Similar figures are destined, every year, to the unnecessary support of other obsolete pieces of war, for an army that has not set foot in a war scenario for decades and is aware of how ineffective its old 20th century tactics will be in the face of 21st century technology that they do not master. But the pretext of “national security”—just as the fiction of the “tourism boom” was more than useful at the time to launder money by building hotels that are empty today—has served them for years, even in the midst of the worst crises, to continue absorbing even those cents that should have gone but never went to public health, food production, or the definitive solution to the blackouts.

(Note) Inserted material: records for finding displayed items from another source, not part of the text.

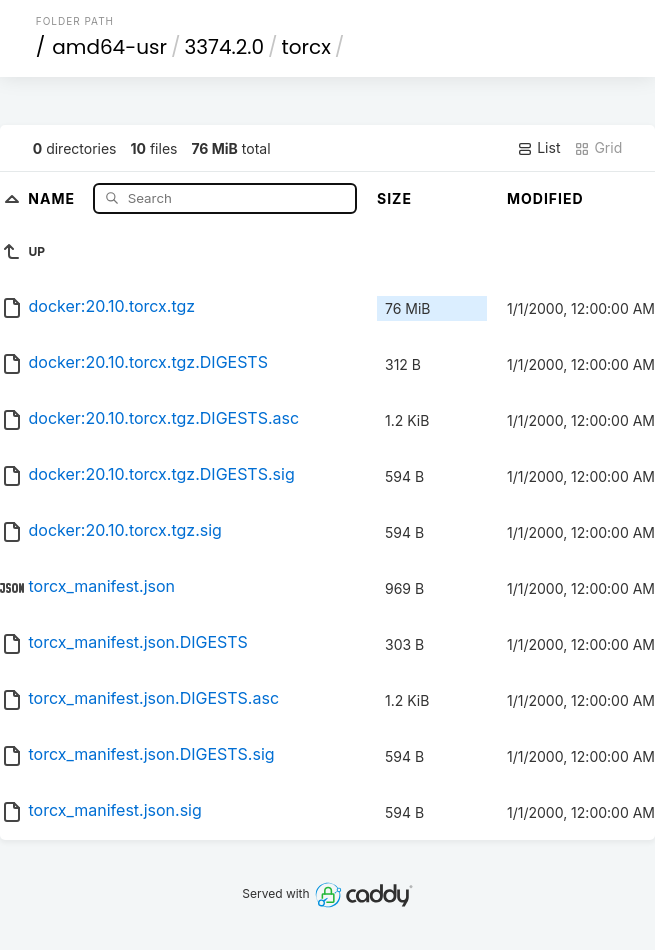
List (538, 148)
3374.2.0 (224, 47)
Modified (545, 198)
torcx (306, 47)
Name (53, 197)
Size (394, 198)
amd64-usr (109, 47)
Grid (598, 148)
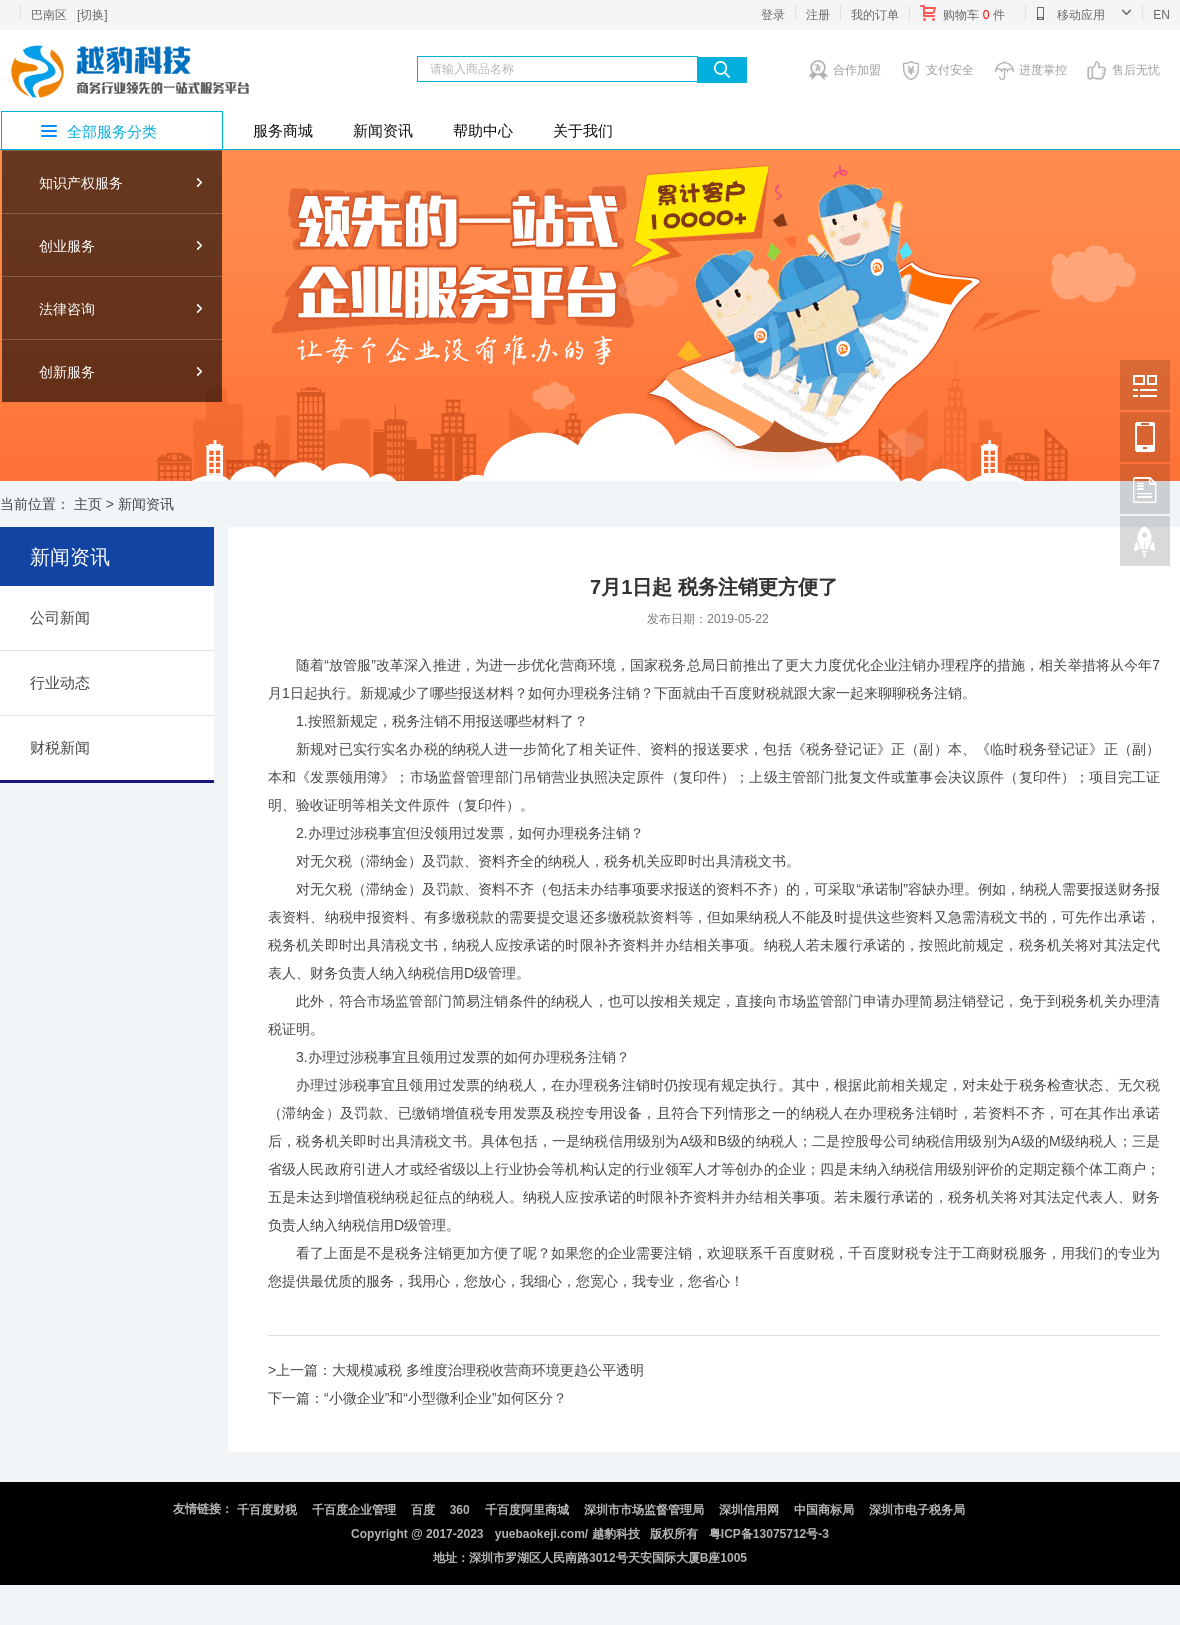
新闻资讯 (383, 130)
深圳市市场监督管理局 (644, 1510)
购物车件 (963, 13)
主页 (88, 504)
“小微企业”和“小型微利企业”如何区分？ (445, 1398)
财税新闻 (60, 747)
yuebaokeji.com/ (541, 1534)
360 (460, 1510)
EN (1161, 14)
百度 (423, 1510)
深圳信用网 (749, 1510)
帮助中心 (483, 130)
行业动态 (60, 682)
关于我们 (583, 130)
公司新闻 (60, 617)
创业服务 (67, 246)
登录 (773, 14)
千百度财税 (267, 1510)
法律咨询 (67, 309)
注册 (818, 14)
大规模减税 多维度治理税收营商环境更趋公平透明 (488, 1370)
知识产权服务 (81, 183)
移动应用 (1083, 13)
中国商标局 (824, 1510)
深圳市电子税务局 (917, 1510)
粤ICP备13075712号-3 (769, 1534)
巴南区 (49, 14)
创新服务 (67, 372)
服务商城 (283, 130)
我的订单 (875, 14)
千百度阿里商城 (527, 1510)
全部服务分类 (112, 131)
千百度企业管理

Recently, another soldier with whom I casually talked about the “benefits” of his job, gave me a brief inventory of what he earned, with the rank of First Colonel. Between salary and royalties; between allocations of food, clothing, furniture, appliances and specialized medical care; between the fuel and spare parts allocated for his private car and the paid vacations in Varadero or any other exclusive resort for the elite, they would be – quickly calculated by himself – between 10,000 and 15,000 dollars per month, not counting what was spent on the repairs and modifications made to his home, which he undertakes, on average, every two or three years.

All this spending by virtue of a “national security” that, declared the current convenient scenario of “war economy”, is imposed on other “securities” that we Cubans have lost or forgotten over time, such as food security, salary security, economic security, health security, or the almost impossible security of aspiring to continue alive once the nightmare of Castroism is over.

Thus, the “news” of a military helicopter transporting a sick child, due to the “distortions” it entails (to use a term “tempered” with current circumstances), we cannot turn it into the celebratory postcard that they wanted to create. We must understand its true meaning: how seriously twisted our reality is, to the point that many can come to accept that the episode is really a gesture of kindness, and not the result of the orphanhood to which those who speak of resistance, of sacrifice, of death, of shed blood have condemned us only because they feel as much owners of our lives as of the country they parasitize.